Does light therapy help against seasonal affective disorder? SAD is a recognized medical condition affecting millions of people worldwide. Although it is often referred to as the Winter Blues, seasonal affective disorder can occur at different times of the year and symptoms of SAD arise whenever the body’s natural circadian rhythms are out of balance for whatever reason.
Because seasonal affective disorder is commonly triggered by a lack of exposure to natural light, one of the first lines of treatment for the disorder is light therapy. Exposure to sunlight is the ideal, but where this is not possible, an artificial light box can help reduce the symptoms of depression associated with seasonal affective disorder.
Does light therapy help against seasonal affective disorder?
Light therapy is primarily used for winter seasonal affective disorder since reduced exposure to daylight during the winter months is thought to be responsible for the symptoms of SAD. For many people, light therapy is enough and within a short time, their symptoms abate and they feel much better. But for others, better results are obtained by combining light therapy with medications such as antidepressants and a course of psychotherapy.
How does light therapy help against seasonal affective disorder?

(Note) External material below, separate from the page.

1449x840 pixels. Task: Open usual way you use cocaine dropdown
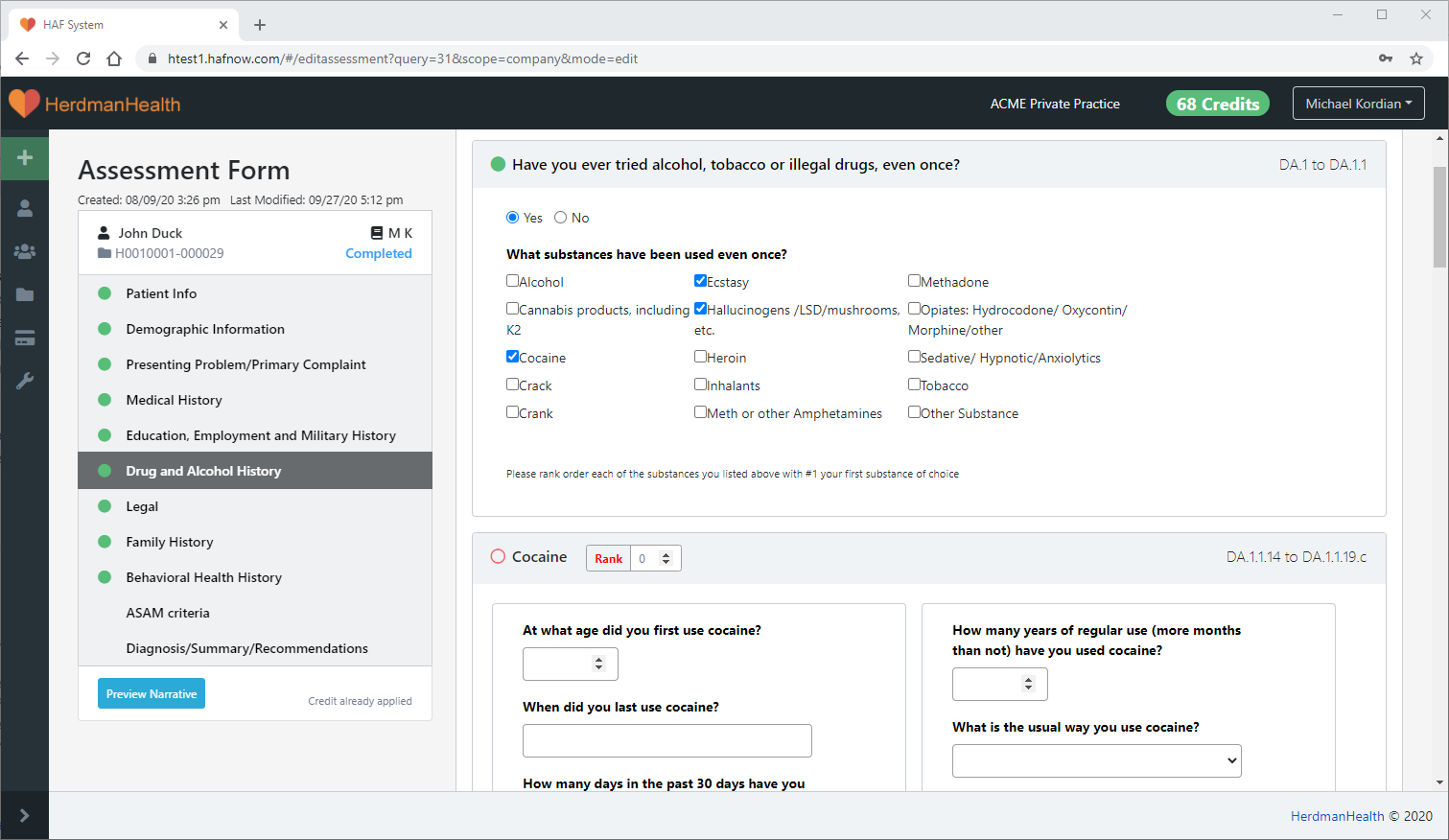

Exposure to light tends to make us feel better, even when we are not suffering the effects of seasonal affective disorder, so it stands to reason that light therapy can be a valuable treatment for SAD patients. But aside from the obvious feel-good benefits of bright light therapy, exposure to light increases the production of serotonin (too little serotonin is linked to depression) and suppresses the production of melatonin in the brain (melatonin triggers sleep).
Light boxes are designed to mimic the effects of natural daylight, but without most of the harmful UV light that would potentially lead to eye and skin damage (which is why using a light box is not going to give you a nice orange glow!). Different light boxes will emit different amounts of light, but the recommended level of “lumens” is around 10,000 lux of full spectrum white light.
How is a light box used to treat SAD?
Patients are normally advised to sit in front of a light box for between thirty minutes to an hour, usually in the morning. You do not need to sit staring at the bright light continuously—glancing at it from time to time is sufficient.
Where can I get a light box from?
Light boxes are available from lots of places: you should be able to buy one from your local pharmacy or your doctor might be able to give you one on prescription. They are even available over the internet; although it is a good idea to do your research before you buy one as they come in many different sizes and light intensities.
Are light boxes safe to use?
In general light boxes are considered safe to use, even though they are not as yet approved by the FDA, but if in doubt, always check with your doctor before trying a light box to treat the symptoms of SAD.